■ Input records:
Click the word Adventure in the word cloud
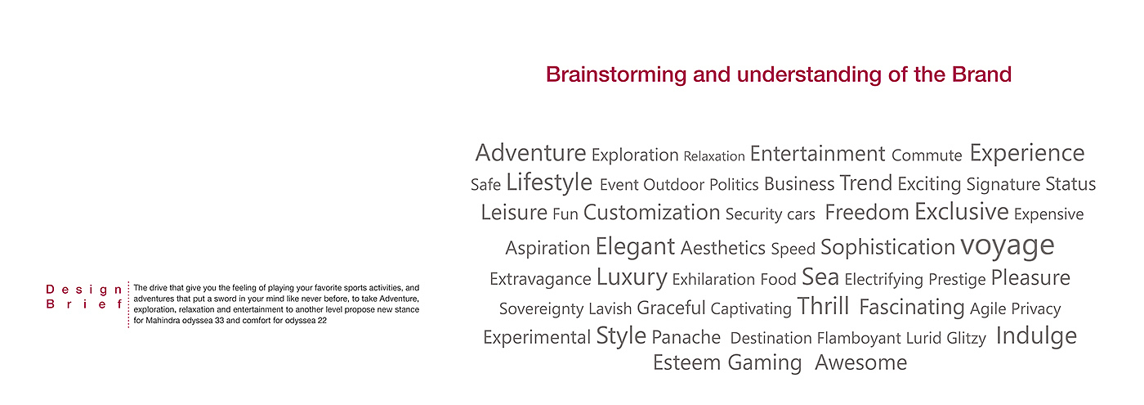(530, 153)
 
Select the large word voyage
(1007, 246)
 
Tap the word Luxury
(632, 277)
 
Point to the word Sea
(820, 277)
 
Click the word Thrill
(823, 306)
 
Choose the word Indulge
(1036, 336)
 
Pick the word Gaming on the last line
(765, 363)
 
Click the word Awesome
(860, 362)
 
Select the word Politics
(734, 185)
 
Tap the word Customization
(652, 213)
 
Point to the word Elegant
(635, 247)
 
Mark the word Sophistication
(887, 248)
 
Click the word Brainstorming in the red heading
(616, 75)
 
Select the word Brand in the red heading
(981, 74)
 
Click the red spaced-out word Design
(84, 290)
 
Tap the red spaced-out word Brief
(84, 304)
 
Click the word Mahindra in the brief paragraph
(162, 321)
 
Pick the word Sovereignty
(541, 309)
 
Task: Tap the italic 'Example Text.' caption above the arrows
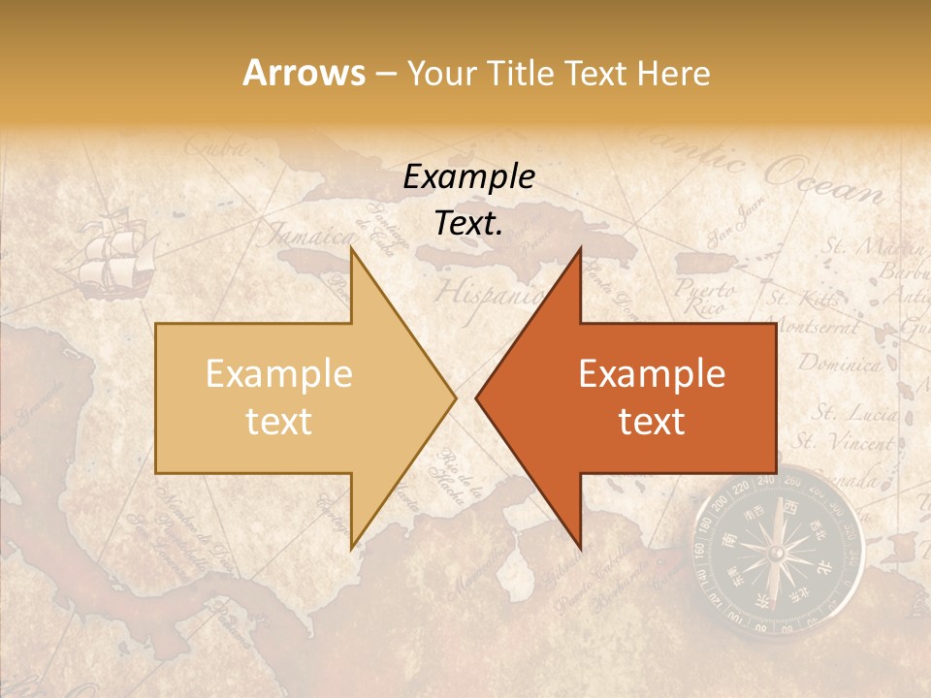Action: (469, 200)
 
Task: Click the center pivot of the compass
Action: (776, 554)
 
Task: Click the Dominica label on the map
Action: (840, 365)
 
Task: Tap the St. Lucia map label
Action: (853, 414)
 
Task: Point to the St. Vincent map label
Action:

■ Requirement:
Count the lines in the records that contain the word "Select", matching case exactly, and give only that number.

■ Output:
3